A special issue of Sustainability (ISSN 2071-1050). This special issue belongs to the section "Sustainable Materials".

Deadline for manuscript submissions: 30 June 2022 | Viewed by 1500

Special Issue Editors

Prof. Dr. Zoran Jurkovic
E-Mail Website
Guest Editor
Department of Industrial Engineering and Management, Faculty of Engineering, University of Rijeka, HR-51000 Rijeka, Croatia
Interests: metal cutting and metal forming processes; modeling and optimization of processes; machine tools; DoE, application of evolutionary algorithms and other natural-based algorithms; process efficiency; energy savings in production processes
Prof. Dr. Graciela Šterpin Valić
E-Mail Website
Guest Editor
Department of Industrial Engineering and Management, Faculty of Engineering, University of Rijeka, HR-51000 Rijeka, Croatia
Interests: modeling and optimization of machining processes, multi-criteria optimization, CAD, sustainability machining process, minimum quantity lubrication (MQL), vortex tube, advanced manufacturing systems and technology
Prof. Dr. Sonja Jozić
E-Mail Website
Guest Editor
Department of Mechanical Engineering Technology, Faculty of Electrical Engineering, Mechanical Engineering and Naval Architecture, University of Split, HR-21000 Split, Croatia
Interests: metal cutting and metal casting processes, non-conventional machining processes, control and monitoring of machining processes, CAD/CAM, machine tools
Dr. Tihana Kostadin
E-Mail Website
Guest Editor
Karlovac University of Applied Sciences, HR-47000 Karlovac, Croatia
Interests: technical materials and technologies, mechanical properties, material protection, corrosion resistance, surface roughness, vortex tube, cutting fluids, cooling with cold compressed air, environmentally friendly machining

Special Issue Information

Dear Colleagues,

The basic stainless steel sustainable dimensions are environmental/planetary, social/human, and economic/profit. If we connect this with sustainable manufacturing, the main purposes are environmental acceptability, lower processing costs, minimum energy consumption, healthcare staff, waste reduction, and operational safety.

The basic conditions for corrosion resistance of steels are a minimum of 12% Cr and mono-phase microstructure.
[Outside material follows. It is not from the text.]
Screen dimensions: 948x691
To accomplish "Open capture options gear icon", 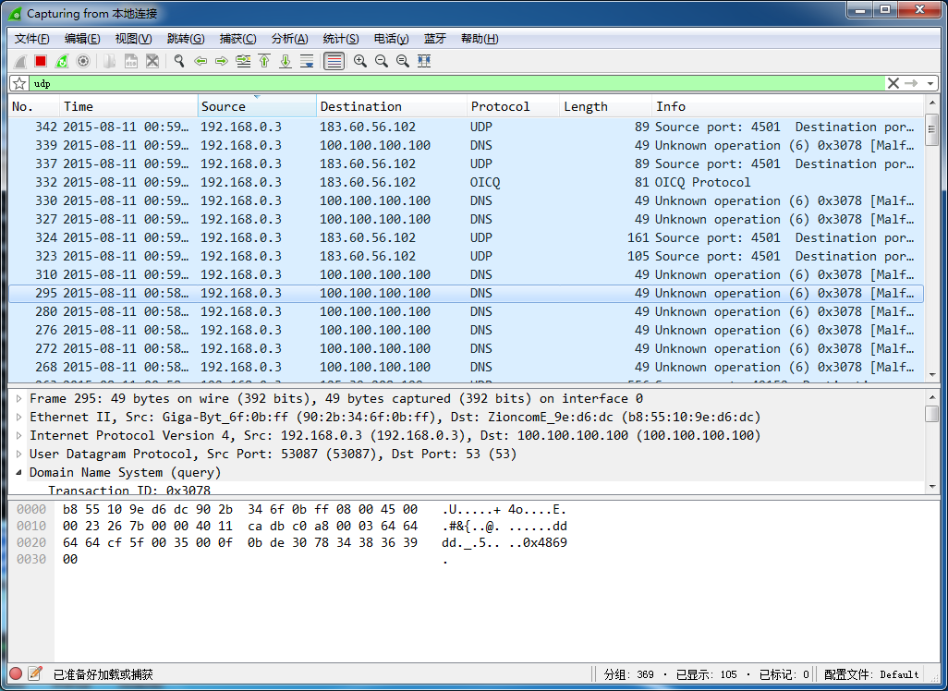I will [83, 61].
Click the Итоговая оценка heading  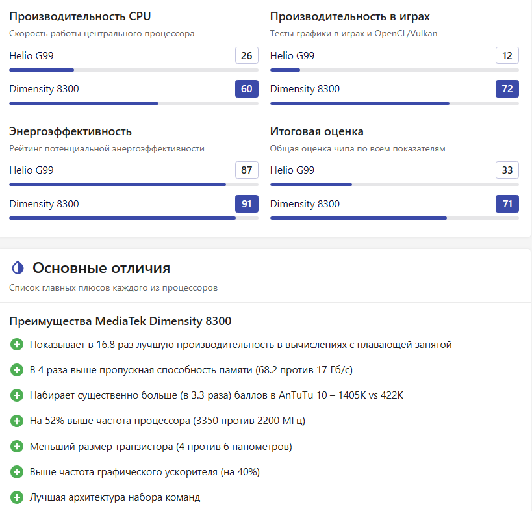(316, 132)
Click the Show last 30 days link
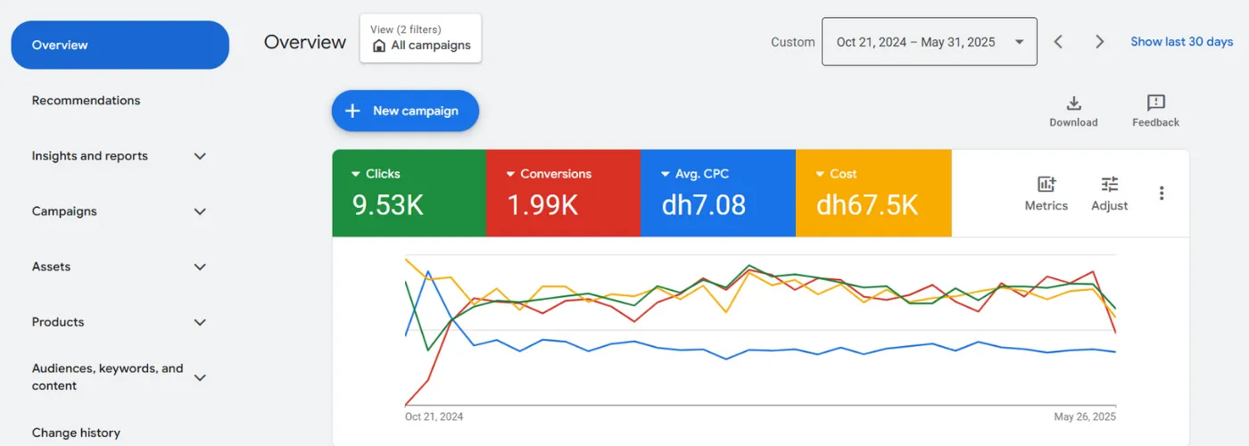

Therefore, stainless steels are divided according to the microstructure into austenitic, ferritic, martensitic, and duplex steels (austenitic–ferritic microstructure). Since there are no corrosive products that pollute the environment, and because of recyclability, stainless steels are environmentally friendly materials. Additionally, stainless steel production does not emit a significant amount of carbon dioxide (CO2). Due to all of the above, stainless steels can be called “green materials”. Thus, reducing, reusing, and recycling are key to protecting the environment.

The machining of stainless steel is interesting because of its excellent mechanical properties. Stainless steels are machined mainly via traditional machining processes, but the complex shapes and features of products are difficult tasks to complete using traditional metal cutting techniques. To machine advanced materials for high dimensional precision and create complex shapes in hard-to-machine materials, such as stainless steel, non-traditional machining techniques are now attractive as a sustainable choice. To achieve improved machining performances, it is always necessary to find optimal combinations of various process input parameters. In the sustainable machining process, cutting tool life, productivity, and resource efficiency will increase, while production costs, energy (power) required for cutting and the harmful effects of coolants and lubricants will decrease. Accordingly, modeling and optimization of stainless steel sustainable machining and stainless steel sustainable machining with alternative cooling and lubrication methods can be considered. Conventional mineral oil-based metalworking fluids are harmful to the environment and human health, and they bring significant additional costs to production. Therefore, there is an awareness of stainless steel sustainable machining, so alternative cooling and lubrication techniques are increasingly being developed with a strategy of combining different alternative techniques that can complement each other by overcoming the limitations of each.

The sustainability of stainless steel additive manufacturing is also an important topic of research in this area covered through environmental and economic evaluation, including stainless steel material recyclability and life cycle assessment and cost.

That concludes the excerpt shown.